> **Short problem**
Locate each line in the listing below that contains the string "computer", matching case exactly, and copy those lines out in full.

[Extracted records]
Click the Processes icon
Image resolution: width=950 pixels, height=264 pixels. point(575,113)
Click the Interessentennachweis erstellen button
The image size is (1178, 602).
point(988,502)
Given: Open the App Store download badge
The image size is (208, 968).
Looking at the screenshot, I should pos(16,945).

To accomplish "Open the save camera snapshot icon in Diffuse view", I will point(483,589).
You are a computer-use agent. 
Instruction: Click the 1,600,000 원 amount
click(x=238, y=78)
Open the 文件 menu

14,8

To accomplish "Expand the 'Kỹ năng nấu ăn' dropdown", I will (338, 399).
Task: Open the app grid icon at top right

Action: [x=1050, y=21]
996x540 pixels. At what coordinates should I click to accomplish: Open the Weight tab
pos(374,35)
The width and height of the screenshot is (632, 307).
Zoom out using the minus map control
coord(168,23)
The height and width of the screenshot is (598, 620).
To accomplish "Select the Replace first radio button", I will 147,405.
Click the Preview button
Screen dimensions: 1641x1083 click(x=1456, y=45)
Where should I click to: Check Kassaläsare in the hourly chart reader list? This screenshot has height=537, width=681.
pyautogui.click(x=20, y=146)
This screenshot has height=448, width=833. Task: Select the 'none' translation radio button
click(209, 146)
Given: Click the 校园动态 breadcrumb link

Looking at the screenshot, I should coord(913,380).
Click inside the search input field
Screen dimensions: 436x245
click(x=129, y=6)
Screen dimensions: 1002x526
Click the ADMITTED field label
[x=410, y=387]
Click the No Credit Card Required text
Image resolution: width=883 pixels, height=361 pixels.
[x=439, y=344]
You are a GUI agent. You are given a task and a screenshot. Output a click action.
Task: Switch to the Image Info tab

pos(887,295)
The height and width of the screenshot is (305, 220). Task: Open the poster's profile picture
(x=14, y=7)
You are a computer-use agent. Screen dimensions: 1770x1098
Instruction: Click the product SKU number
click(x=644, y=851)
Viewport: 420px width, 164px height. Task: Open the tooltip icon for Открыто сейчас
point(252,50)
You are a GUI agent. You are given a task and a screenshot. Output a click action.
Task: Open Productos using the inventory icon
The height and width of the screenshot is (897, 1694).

> **Exercise answer**
You are a computer-use agent. 
You are a computer-use agent. Screen dimensions: 1770x1098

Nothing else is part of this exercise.